Improved performance of vanadium redox flow battery with tuneable alkyl spacer based cross-linked anion exchange membranes

We synthesize cross-linked aliphatic polymer with side chain grafted imidazole based anion exchange membranes (AEMs) using alkyl chain spacer. Prepared AEMs exhibit excellent stabilities, ionic conductivity, and vanadium ion impervious nature. These AEMs with rigid polymer matrix show low swelling ratio in spite of high molality of exchangeable functional groups. Cross-linked methylmethacrylate-co-vinyl imidazole copolymer (CMVI) with C3 spacer (CMVI-C3) possess 1.21 meq/g ion exchange capacity, and 8.1 x 10(-2) S/cm conductivity. Well optimized CMVI-C3 AEM shows extremely low VO2+ permeability (1.96 x 10(-9) cm(2) s(-1)) in comparison to Nafion 117 (16.34 x 10(-9) cm(2) s(-1)), due to blocking property of CMVI AEMs for VO2+. At 120.0 mA cm(-2), relatively high Coulombic (98.8%), energy (78.2%), and voltage (80.5%) efficiencies of CMVI-C3 AEM in comparison with Nafion 117 membrane, has been attributed to synergetic balance between hydrophobic and hydrophilic segments. The CMVI-C3 AEM maintains the high performance and good integrity during in-situ VRFB cycle performance assessment up to 200 cycles.
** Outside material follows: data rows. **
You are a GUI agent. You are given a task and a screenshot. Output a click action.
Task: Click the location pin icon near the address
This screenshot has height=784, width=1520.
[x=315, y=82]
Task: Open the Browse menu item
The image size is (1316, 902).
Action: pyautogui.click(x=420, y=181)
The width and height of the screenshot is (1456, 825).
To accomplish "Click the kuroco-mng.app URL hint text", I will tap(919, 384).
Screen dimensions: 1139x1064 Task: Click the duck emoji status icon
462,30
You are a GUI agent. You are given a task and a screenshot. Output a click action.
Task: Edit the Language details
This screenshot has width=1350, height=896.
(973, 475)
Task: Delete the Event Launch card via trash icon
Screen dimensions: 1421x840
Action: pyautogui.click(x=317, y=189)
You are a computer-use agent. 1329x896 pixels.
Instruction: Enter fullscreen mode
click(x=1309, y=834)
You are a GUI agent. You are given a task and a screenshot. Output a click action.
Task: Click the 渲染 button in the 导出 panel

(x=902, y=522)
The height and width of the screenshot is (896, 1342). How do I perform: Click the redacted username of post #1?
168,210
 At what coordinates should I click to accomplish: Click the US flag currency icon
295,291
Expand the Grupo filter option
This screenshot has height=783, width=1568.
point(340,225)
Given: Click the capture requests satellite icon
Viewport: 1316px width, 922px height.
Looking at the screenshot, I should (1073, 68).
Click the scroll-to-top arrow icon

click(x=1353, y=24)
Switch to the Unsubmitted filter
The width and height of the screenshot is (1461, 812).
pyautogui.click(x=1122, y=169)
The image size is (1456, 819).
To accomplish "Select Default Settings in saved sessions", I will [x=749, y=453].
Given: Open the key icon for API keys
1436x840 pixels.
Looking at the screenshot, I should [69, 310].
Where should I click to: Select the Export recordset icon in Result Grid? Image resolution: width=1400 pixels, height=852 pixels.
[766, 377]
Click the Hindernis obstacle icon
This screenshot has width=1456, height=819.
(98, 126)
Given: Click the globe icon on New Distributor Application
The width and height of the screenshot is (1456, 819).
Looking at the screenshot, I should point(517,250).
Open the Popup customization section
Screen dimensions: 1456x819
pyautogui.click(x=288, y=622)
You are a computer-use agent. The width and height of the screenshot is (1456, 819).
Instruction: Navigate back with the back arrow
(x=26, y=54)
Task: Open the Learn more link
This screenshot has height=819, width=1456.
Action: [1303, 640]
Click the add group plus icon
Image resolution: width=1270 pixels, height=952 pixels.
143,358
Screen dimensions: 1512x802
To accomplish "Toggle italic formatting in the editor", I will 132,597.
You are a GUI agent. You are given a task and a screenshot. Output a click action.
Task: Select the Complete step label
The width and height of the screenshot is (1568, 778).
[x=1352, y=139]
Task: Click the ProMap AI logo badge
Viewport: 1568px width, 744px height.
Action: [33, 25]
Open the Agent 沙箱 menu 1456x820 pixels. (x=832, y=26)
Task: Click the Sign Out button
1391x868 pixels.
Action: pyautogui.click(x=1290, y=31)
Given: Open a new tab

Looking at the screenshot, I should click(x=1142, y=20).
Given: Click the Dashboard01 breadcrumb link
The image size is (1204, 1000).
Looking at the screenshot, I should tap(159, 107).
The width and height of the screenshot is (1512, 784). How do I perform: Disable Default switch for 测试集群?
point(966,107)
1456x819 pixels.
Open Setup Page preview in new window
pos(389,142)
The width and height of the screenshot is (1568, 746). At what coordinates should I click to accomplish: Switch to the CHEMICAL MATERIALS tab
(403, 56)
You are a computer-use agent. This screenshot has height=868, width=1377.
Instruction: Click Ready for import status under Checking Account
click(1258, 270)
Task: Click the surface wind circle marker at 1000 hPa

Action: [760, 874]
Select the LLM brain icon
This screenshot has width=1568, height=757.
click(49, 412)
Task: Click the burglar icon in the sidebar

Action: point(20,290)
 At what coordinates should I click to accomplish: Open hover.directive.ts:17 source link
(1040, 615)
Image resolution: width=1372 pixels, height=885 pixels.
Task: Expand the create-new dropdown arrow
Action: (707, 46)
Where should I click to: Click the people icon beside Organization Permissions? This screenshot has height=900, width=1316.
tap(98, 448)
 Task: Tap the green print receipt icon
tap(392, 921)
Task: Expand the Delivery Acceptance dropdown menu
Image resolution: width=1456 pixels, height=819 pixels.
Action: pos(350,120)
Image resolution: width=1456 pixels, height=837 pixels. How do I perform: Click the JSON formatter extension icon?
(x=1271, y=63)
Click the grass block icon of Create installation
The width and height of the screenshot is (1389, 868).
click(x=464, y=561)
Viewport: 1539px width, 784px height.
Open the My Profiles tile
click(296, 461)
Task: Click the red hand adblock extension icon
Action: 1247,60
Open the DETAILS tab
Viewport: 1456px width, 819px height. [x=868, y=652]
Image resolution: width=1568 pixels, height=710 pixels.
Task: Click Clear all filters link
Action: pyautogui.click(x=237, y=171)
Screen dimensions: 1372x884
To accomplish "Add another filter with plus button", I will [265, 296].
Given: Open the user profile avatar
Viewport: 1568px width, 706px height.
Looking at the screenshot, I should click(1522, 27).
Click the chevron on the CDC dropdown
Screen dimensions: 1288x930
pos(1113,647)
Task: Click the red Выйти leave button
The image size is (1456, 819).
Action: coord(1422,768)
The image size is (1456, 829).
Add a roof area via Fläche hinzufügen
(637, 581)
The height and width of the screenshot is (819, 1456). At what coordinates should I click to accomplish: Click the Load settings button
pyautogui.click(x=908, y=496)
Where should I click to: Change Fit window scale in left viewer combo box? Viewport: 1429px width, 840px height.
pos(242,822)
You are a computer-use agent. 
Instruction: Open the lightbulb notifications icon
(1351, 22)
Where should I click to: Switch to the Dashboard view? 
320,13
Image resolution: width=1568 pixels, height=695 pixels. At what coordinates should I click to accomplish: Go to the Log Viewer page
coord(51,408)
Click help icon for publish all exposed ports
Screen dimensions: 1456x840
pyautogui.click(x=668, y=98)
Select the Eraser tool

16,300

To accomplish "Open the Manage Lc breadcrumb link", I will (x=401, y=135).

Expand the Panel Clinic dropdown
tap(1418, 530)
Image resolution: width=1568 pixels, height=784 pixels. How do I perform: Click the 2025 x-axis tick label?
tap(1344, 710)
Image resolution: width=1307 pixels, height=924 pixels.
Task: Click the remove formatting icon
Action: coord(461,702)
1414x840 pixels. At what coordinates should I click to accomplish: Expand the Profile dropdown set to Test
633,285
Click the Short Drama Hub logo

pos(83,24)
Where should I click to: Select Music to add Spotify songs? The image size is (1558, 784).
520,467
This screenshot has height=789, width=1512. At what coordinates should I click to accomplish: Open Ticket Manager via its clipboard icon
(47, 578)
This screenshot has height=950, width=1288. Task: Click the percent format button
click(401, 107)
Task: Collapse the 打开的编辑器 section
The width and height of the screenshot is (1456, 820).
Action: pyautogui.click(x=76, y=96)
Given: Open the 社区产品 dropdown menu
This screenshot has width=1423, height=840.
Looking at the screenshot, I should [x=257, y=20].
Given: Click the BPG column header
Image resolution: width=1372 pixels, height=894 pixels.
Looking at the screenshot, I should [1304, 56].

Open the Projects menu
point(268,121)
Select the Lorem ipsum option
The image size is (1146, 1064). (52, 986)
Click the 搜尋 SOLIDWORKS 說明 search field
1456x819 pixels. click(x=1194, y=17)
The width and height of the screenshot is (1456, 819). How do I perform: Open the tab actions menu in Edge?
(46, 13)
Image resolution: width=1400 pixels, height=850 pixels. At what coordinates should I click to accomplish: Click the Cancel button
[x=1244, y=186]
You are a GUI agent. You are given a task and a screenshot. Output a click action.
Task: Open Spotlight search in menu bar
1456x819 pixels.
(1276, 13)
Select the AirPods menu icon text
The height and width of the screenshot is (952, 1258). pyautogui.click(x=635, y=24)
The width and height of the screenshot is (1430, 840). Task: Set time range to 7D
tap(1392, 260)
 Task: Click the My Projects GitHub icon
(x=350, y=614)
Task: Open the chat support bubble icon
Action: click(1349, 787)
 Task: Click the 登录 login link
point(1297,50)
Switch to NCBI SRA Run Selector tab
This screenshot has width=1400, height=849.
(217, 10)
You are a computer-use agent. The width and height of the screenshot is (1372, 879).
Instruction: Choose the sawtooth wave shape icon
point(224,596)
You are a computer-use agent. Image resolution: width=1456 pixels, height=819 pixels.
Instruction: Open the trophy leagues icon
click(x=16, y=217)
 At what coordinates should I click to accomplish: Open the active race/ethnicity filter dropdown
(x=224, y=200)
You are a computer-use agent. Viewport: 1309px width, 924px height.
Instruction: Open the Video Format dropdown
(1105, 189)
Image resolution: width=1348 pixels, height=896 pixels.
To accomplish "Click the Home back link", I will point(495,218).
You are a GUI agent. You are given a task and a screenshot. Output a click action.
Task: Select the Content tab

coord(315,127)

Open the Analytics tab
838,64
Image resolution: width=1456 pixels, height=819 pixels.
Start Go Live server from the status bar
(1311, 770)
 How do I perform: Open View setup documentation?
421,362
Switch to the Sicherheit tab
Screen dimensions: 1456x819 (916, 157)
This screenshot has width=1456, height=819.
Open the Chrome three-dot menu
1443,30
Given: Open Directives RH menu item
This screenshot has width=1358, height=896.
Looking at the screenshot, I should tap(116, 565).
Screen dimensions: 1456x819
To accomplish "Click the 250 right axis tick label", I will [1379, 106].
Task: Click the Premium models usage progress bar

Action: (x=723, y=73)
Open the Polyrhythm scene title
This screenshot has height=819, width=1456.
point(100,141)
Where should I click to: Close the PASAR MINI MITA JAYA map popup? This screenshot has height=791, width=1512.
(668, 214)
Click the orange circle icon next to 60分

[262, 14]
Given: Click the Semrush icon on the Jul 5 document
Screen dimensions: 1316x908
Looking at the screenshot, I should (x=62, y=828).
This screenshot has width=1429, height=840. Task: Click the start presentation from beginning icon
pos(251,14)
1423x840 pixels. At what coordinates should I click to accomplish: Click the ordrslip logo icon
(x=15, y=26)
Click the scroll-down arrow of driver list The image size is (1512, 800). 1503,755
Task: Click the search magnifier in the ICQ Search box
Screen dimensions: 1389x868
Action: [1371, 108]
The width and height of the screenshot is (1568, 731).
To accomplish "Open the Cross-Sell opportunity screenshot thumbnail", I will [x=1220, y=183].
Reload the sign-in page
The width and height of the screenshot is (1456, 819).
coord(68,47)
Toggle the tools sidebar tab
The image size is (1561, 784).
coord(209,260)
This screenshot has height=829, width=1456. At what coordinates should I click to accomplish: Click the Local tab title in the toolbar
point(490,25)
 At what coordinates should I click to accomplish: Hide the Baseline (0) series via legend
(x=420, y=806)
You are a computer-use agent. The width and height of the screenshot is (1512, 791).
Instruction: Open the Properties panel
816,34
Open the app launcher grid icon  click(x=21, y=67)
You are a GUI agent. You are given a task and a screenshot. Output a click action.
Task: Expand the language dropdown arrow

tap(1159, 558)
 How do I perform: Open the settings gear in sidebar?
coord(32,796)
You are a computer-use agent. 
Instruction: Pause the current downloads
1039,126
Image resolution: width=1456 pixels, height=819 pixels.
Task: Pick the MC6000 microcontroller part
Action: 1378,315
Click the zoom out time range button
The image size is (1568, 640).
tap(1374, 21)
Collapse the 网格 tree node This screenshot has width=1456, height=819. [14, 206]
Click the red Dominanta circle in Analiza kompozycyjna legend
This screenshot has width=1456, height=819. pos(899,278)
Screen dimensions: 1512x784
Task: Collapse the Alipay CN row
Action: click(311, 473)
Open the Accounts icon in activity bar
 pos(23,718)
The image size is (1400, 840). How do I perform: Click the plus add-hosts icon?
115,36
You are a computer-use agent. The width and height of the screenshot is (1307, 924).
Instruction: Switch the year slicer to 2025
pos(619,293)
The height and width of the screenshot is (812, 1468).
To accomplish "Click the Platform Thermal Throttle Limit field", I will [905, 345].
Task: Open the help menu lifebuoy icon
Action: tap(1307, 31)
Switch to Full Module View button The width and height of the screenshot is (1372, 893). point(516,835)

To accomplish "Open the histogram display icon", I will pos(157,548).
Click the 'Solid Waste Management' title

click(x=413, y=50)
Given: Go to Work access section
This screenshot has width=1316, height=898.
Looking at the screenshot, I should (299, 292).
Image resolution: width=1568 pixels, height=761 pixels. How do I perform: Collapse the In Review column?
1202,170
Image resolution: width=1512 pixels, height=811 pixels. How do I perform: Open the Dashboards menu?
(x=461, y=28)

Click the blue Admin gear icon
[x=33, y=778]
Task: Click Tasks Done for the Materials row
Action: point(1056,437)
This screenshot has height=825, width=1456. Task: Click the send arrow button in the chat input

Simple method for the preparation, good stabilities, and high performance are attractive features of CMVI-C3 AEM for vanadium redox flow battery.

Automated summary

The study synthesizes cross-linked aliphatic polymer with side chain grafted imidazole based anion exchange membranes (AEMs) and obtains AEMs with excellent stability and high conductivity. These AEMs show low swelling ratio despite the high molality of exchangeable functional groups and exhibit blocking property for VO2+.